By the end of this tutorial, you should be able to

* Find the eigenvalue/eigenvector pairs of a given matrix
* Find the inverse of a given matrix
* Find the matrix exponential
* Perform singular value decomposition
* Find the pseudoinverse of a rectangular matrix

There are five levels of comprehension that we will test in this class:
* Can I describe it? (descriptive)
* Can I express it mathematically? (theoretical)
* Can I do a hand calculation? (practical)
* Can I code it? (computational)
* Do I know when to use it? (application)

● **Brief**:
In the tutorial extract, which question corresponds to the level of comprehension labeled "computational"?

● **Records shown**:
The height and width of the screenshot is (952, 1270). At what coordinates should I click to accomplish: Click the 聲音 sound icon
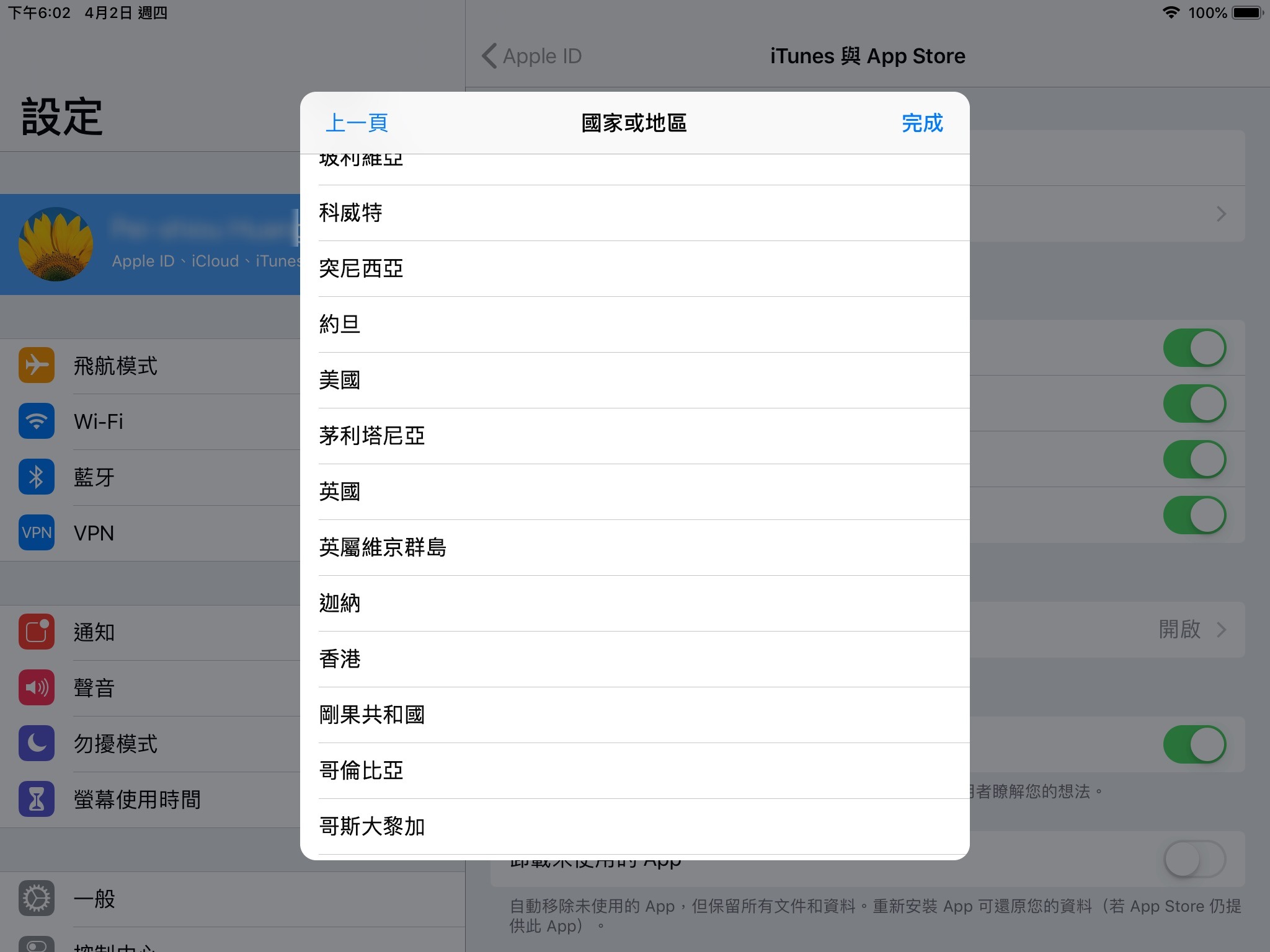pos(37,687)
==
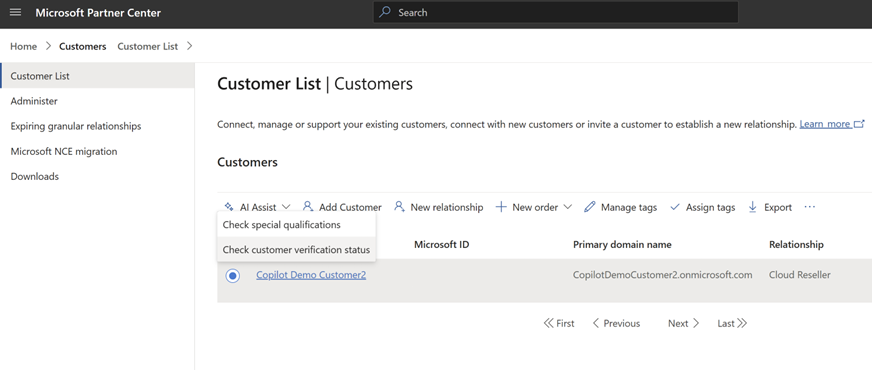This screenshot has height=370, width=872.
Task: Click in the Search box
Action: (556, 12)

● **Answer**:
Can I code it?